Taking a Leap of Faith:
Intracon’s First Venture into Virtual Reality

Over the years, we’ve had the privilege of collaborating on various projects with Stratasys, a global leader in 3D printing technology. In fact, Intracon’s initial foray into virtual reality began with Stratasys. In 2016, when the client expressed interest in integrating virtual reality into their trade show strategy, we eagerly embraced the opportunity.

Georg Bons, Managing Director at Intracon GmbH, reflected on our journey: ‘While we had been experimenting with this technology for several years, we had not yet ventured into client project work. This opportunity was the perfect moment to take the leap.

Facing the Challenges

There were several objectives Stratasys wanted to tackle through VR:

First and foremost, overcoming the substantial logistics and tens-of-thousands of dollars needed to transport large 3D printers around the globe for trade shows.

Would VR be as impactful? Stratasys wondered if a VR environment, where users could see and touch 3D printed parts and the 3D printer itself, would be as powerful as having the physical printer at the event.

Could travel costs and employee resources be significantly reduced by using a guided voice-over VR experience that covered 80 percent of frequently asked questions?

With the challenges clearly identified – Intracon went to work.

Rising to the Challenge, Intracon Sprang into Action

The VR Experience focused on the J750 model using Infinite Build and Robotic Composite technology. We had CAD files for the printer and 3D modeled the remaining components and environment.

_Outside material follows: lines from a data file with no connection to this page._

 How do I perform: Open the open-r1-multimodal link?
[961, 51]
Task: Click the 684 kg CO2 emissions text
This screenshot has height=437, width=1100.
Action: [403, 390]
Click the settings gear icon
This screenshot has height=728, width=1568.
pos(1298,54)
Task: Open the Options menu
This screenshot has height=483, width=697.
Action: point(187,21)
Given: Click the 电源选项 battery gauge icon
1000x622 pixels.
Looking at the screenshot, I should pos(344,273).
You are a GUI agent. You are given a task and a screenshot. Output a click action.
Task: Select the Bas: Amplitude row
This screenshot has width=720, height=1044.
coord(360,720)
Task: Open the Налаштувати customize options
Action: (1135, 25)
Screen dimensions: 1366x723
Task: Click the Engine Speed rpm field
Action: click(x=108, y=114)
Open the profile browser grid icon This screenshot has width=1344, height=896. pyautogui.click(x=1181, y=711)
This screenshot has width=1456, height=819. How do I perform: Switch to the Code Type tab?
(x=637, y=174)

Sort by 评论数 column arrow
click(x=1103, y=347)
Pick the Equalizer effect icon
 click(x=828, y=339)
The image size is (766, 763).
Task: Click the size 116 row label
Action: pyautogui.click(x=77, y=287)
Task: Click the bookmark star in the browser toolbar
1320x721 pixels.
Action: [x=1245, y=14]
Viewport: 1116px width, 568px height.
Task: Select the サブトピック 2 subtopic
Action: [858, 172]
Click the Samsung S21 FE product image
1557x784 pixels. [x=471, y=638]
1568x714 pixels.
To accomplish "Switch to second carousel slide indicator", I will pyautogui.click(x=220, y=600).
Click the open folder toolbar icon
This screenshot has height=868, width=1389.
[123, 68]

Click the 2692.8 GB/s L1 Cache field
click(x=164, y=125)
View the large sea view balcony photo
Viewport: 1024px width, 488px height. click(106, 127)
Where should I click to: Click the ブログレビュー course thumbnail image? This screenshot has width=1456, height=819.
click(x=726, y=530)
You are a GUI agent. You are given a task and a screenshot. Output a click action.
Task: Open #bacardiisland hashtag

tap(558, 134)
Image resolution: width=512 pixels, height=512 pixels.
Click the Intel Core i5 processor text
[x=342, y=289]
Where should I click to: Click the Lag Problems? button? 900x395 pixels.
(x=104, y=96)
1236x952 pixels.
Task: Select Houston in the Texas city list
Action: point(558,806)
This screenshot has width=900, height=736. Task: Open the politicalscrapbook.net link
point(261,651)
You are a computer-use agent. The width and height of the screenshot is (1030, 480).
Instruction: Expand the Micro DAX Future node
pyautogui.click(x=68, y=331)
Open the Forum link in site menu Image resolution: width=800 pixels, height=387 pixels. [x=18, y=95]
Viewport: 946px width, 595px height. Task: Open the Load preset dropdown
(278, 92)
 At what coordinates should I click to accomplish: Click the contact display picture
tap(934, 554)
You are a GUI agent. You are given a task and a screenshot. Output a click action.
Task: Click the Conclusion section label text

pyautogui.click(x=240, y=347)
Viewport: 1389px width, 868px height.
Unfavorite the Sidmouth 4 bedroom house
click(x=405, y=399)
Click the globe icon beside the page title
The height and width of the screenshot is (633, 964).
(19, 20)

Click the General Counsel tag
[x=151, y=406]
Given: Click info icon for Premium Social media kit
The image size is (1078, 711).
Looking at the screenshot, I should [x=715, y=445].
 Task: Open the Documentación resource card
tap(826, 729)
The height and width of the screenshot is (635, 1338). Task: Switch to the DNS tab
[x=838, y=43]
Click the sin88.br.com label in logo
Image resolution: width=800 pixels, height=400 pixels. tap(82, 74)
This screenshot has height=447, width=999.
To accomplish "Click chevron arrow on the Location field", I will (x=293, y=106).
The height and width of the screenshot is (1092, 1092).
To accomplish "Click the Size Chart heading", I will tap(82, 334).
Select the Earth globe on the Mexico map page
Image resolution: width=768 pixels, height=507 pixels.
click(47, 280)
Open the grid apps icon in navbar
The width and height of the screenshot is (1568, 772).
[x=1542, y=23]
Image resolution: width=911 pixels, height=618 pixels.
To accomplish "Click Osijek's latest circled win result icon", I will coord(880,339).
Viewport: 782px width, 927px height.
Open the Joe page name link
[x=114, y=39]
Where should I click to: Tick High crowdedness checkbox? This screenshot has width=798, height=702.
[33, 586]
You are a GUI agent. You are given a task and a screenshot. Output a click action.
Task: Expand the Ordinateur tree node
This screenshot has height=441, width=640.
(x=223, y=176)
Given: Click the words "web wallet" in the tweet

In collaboration with Stratasys, we selected the 3D-printed products to be featured and crafted the critical narrative. Ultimately, we introduced users to a virtual airplane experience.

In the trade show booth, we arranged two chairs resembling airplane seats with two large displays to mirror the VR user’s perspective. We also had a large space roped off where the experience of walking around the “virtual” 3D printer took place.

Participants sat down in the airplane seat and interacted with 3D-printed parts of the airplane, for example, the seat back tray. Users could also see the 3D printer and were guided through the experience via audio voiceover. The fact that participants could use their hands to interact with the items and menus/interface was a huge hit — receiving great user feedback.

We also integrated a 360 video showing a part being printed.

Evolution of VR Technology

VR technology has evolved significantly since our initial project in 2016. Back then, terms like ‘metaverse’ were not common, and stand-alone headset options were minimal to none. Intracon incorporated hand tracking into the experience by leveraging Leap Motion, which was also uncommon at that time, and later transitioned to controller functionality and tracking.

In Conclusion

The trade show partnership was a genuine leap of faith for Stratasys. They invested in and entrusted Intracon to execute a concept that had never been deployed in their trade show environment. This gamble paid off, providing Stratasys with a fresh and compelling method to showcase their products while simultaneously reducing costs and streamlining logistics and resources.

“We’re so grateful Stratasys put its faith in Intracon,” said Raymond Kramer, Managing Director at Intracon NA. “In doing so, it provided us a launching point to become an industry leader in immersive technology experiences.”